Robert Jones, psychology professor at Missouri State University and editor of an upcoming book on nepotism, said the legal profession has one of the highest rates of children following their parents into the field. While writing a master’s thesis on family relationships in the law profession, Tracy Stout found that one reason for the trend is that the child develops skills and values based on what they observe about the parent’s work.

“There is a transfer of occupational-specific knowledge,” Stout said.

Ransom A. Ellis III followed his father’s footsteps because he saw how the elder Ellis helped people while working for himself. In 1977, Ransom A. Ellis Jr., who retired Jan. 1, founded local firm Ellis, Ellis, Hammons & Johnson PC, where the younger Ellis practices education and labor law.

“I wanted to be like my dad,” he said.

John M. Carnahan III, and his brother, Frank, third-generation tax attorneys, grew up hearing legal conversations between their father and grandfather.

“I saw that my dad enjoyed it,” said John Carnahan III, who in 1979, after graduating from the University of Miami School of Law, joined his dad to found Carnahan, Evans, Cantwell & Brown PC.

Independent streak
Not all attorneys go straight to work with their parents, though. Lary gained some experience on her own working for the Eighth Circuit Court of Appeals in Kansas City, and locally at the firms of Lathrop & Gage LLP, and Baird, Lightner, Millsap & Harpool PC.

“We both believed it would probably be better to let her learn the ropes from somebody else rather than have me be her only mentor,” Holstein said.

Jenifer Placzek, a graduate of Boston College Law School, appreciates the independence afforded her through four years of practice in Los Angeles.

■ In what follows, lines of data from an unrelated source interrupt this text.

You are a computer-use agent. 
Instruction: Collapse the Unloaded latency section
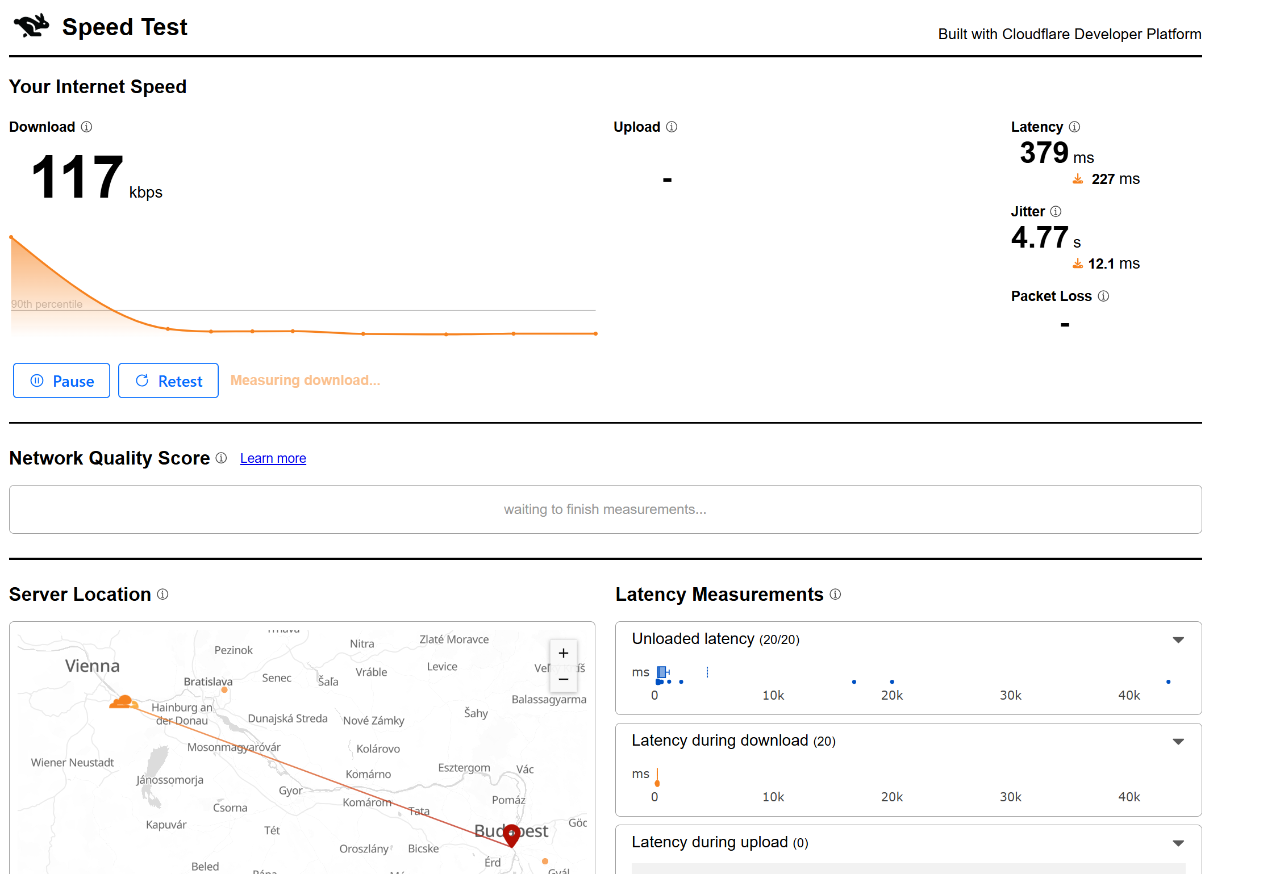(x=1178, y=640)
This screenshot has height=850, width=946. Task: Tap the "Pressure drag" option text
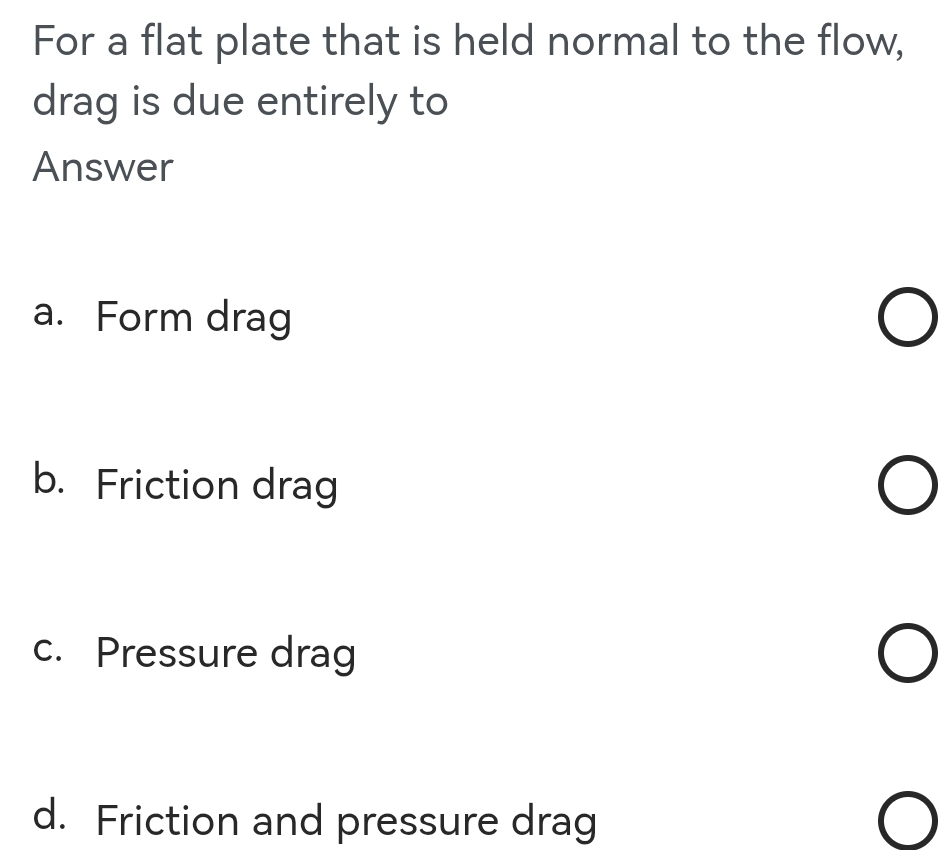(226, 654)
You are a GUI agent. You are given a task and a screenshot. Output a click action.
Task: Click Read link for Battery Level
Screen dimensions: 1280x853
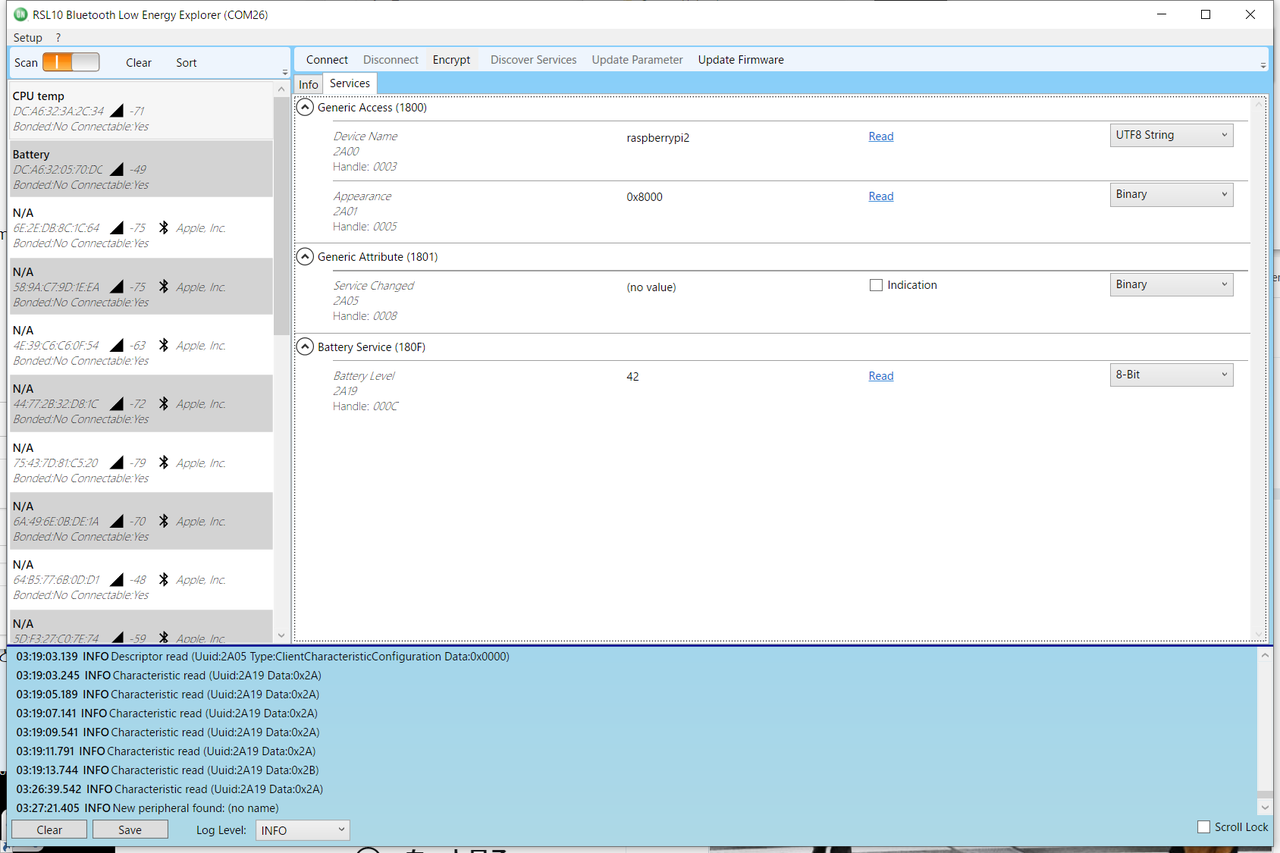(881, 376)

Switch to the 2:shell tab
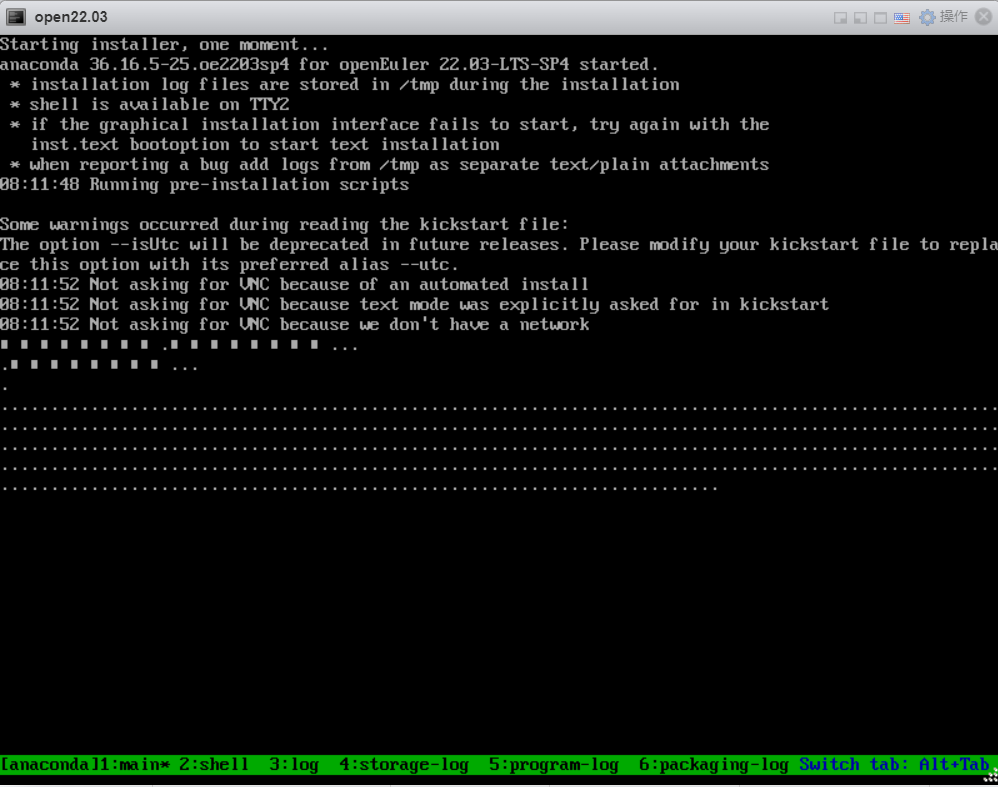[x=214, y=765]
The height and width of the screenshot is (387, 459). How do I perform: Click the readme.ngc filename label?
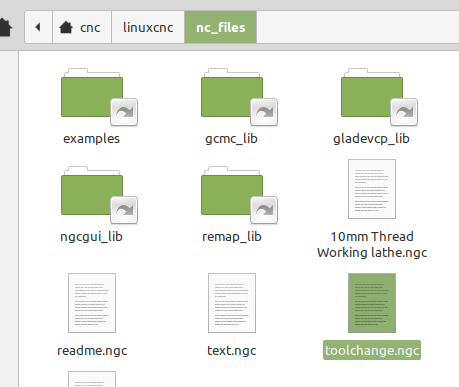click(92, 350)
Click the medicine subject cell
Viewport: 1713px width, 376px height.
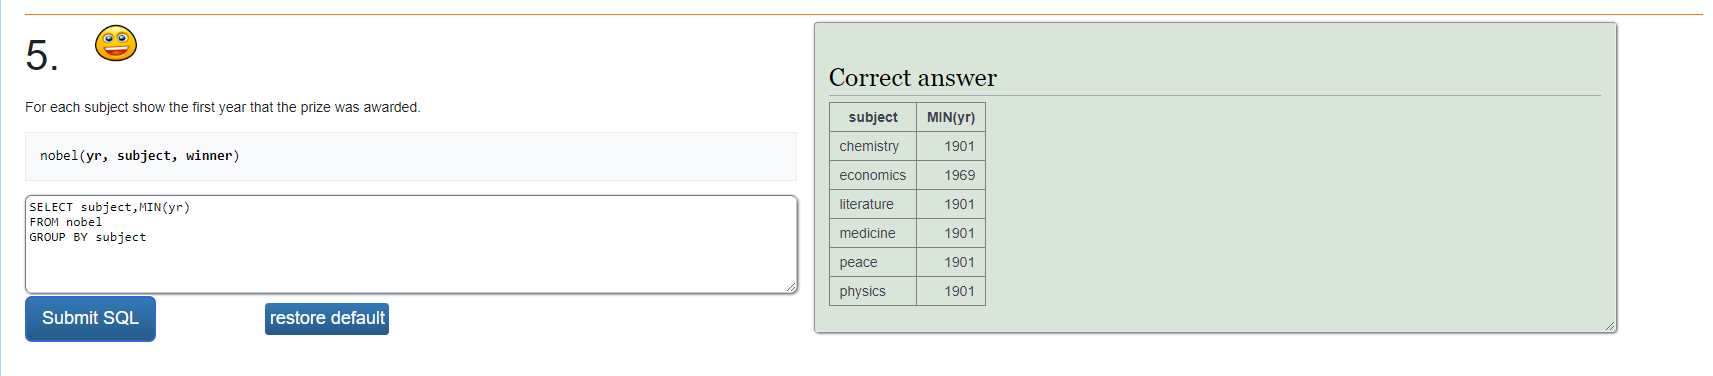point(873,233)
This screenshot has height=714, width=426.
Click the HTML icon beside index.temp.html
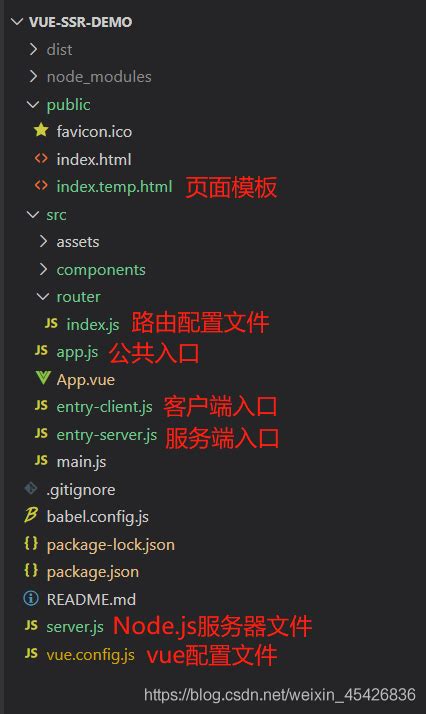pos(41,185)
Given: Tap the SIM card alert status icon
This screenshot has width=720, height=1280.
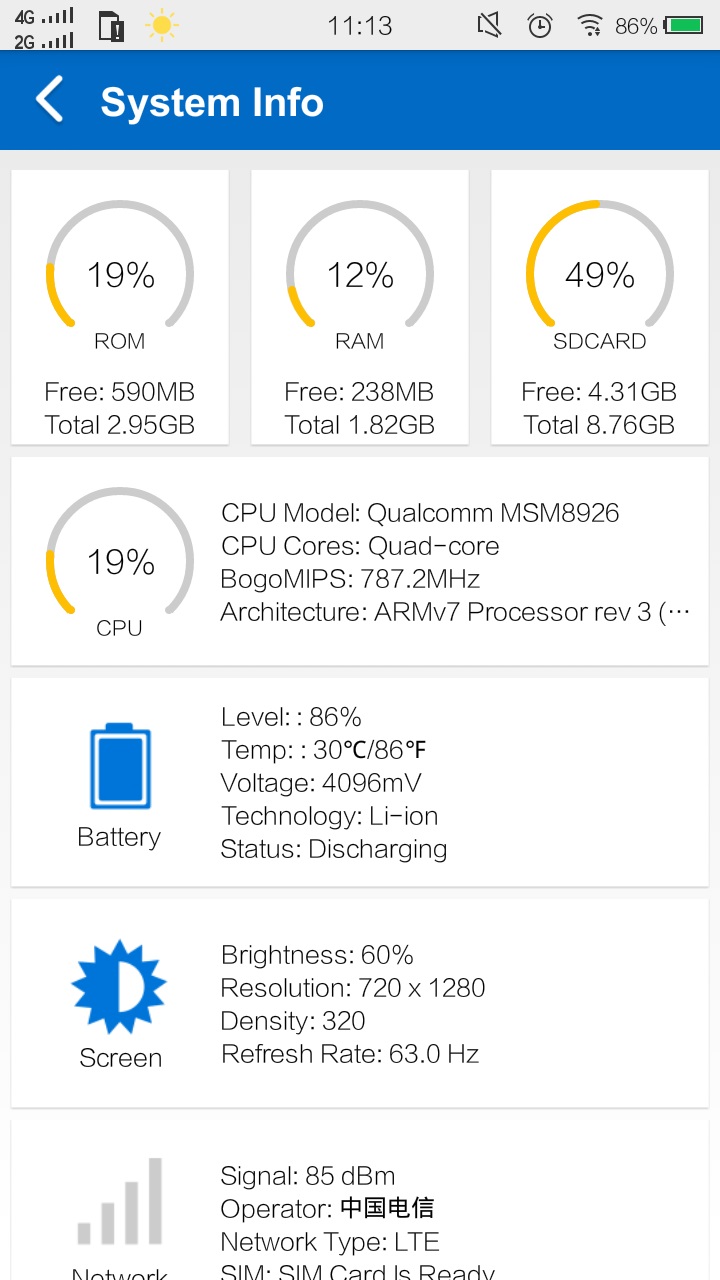Looking at the screenshot, I should tap(111, 27).
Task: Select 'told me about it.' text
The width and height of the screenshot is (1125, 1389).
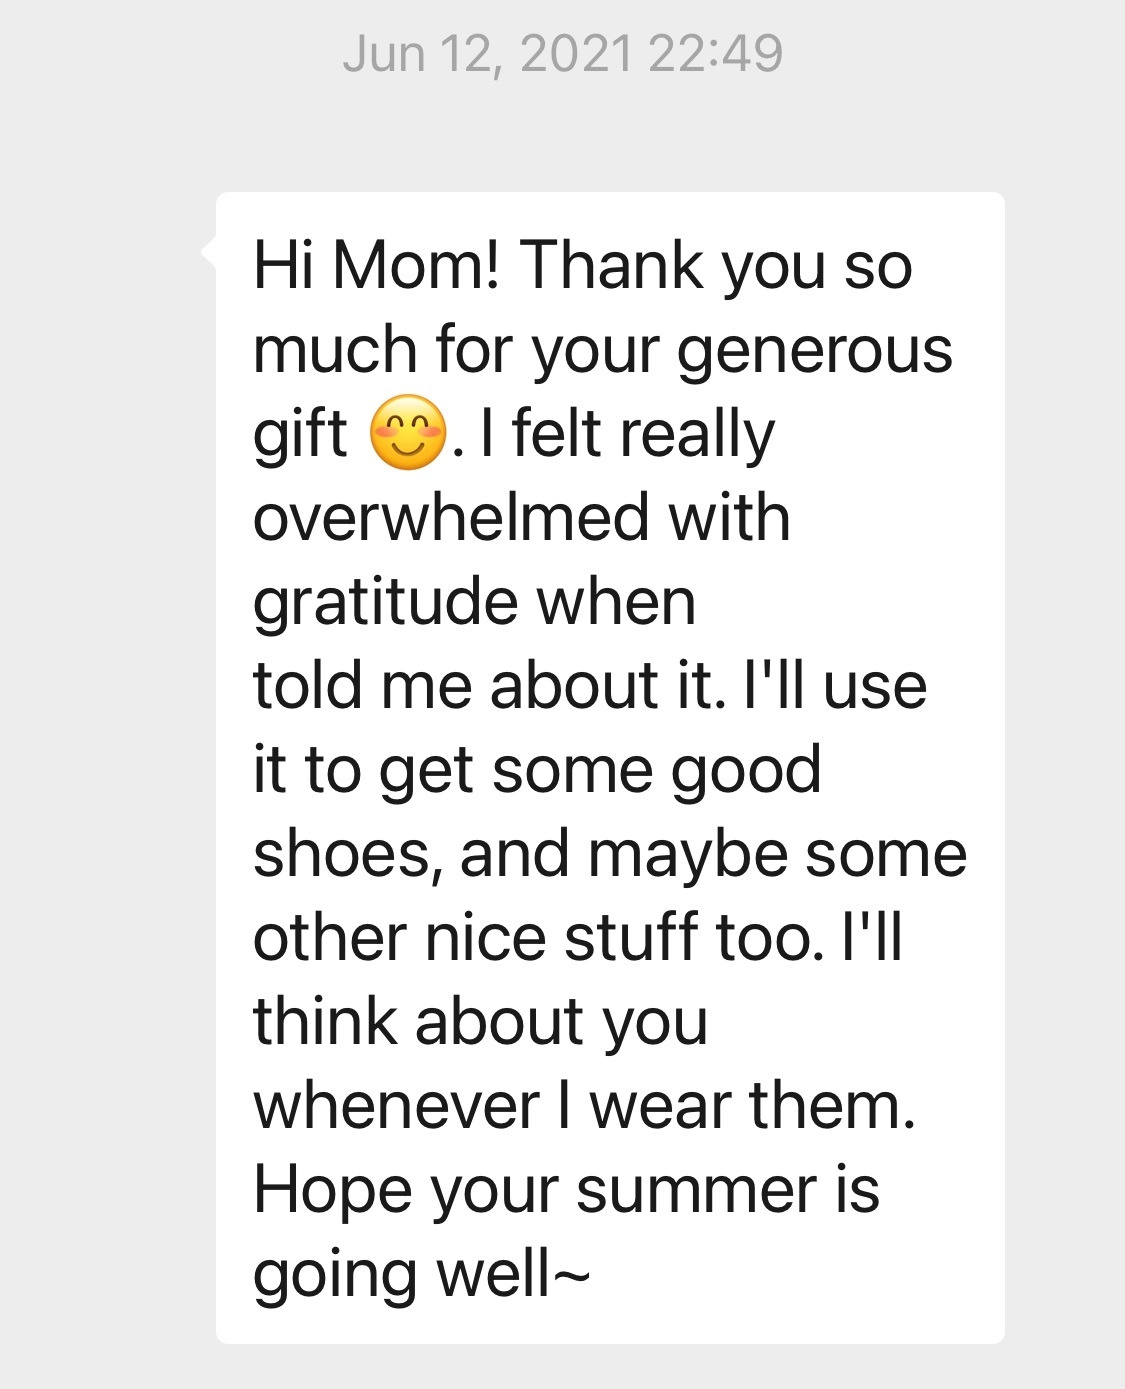Action: (490, 686)
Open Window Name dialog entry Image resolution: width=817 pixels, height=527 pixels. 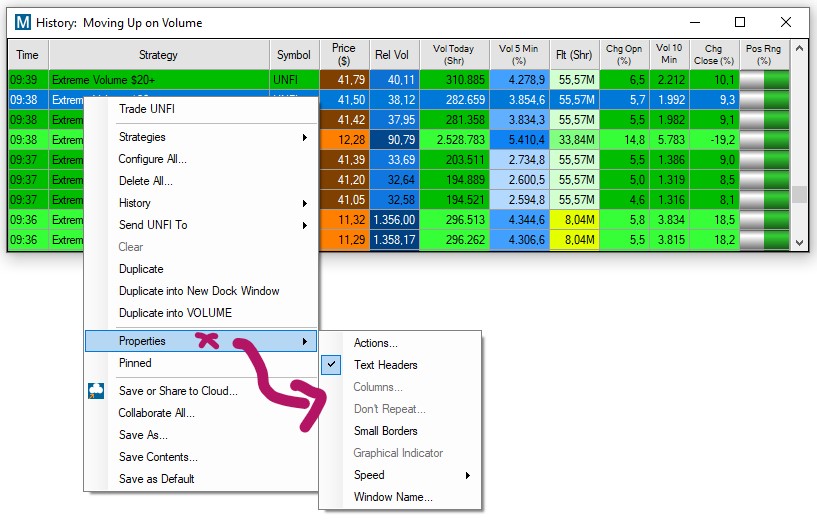pos(393,497)
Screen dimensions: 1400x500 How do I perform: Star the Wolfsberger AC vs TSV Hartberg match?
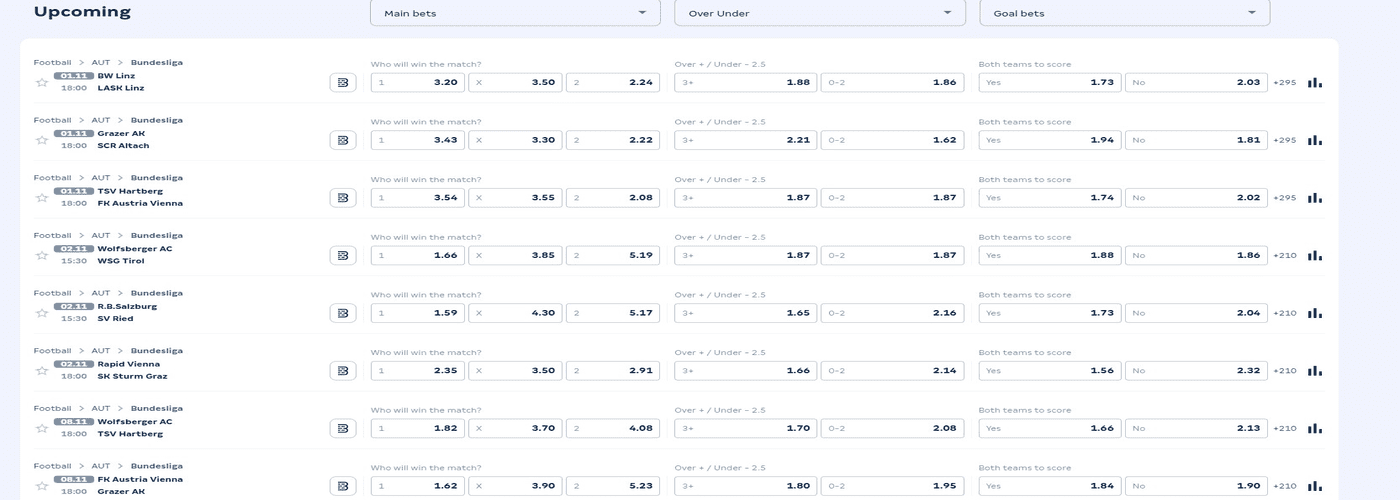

“I think in a lot of ways it gave me an appreciation for my dad, but at the same time it kind of gave me a little bit of an incentive to say, ‘You know, I don’t have to always do things exactly the same way he does them,’” she said.

But that doesn’t mean she always tries to take a different route than her dad.

“I look to him for advice on cases and, you know, advice about how to do things well,” she said.

Family values
Mathew Placzek said striking a balance between work and family is easy if strong family values are in place – and everyone’s on board with making time for fun.

“You work hard, and you play hard. You take nice family vacations,” he said.

Lary, whose sisters are both married to attorneys, said, “We try hard not to make all of our conversations about work, but it does seem to go in that direction.”

But when that happens, he said, “The two nonlawyer girls will divert the conversation.”

One of Lary’s sisters is a certified public accountant, and the other has her Master of Business Administration. Holstein said he and his wife, Mary, placed a high value on education for all of their girls.

“I always encouraged them to get as much education as they could and take advantage of every opportunity in that regard,” he said. “Our family has a strong belief in being the best that you can be at whatever your field is, and I’ve always encouraged them to do that.”

Education also played a key role in the Placzek family. In addition to the four attorney children, there’s also a doctor and a geologist with a Ph.D. “They value education,” he said.[[In-content Ad]]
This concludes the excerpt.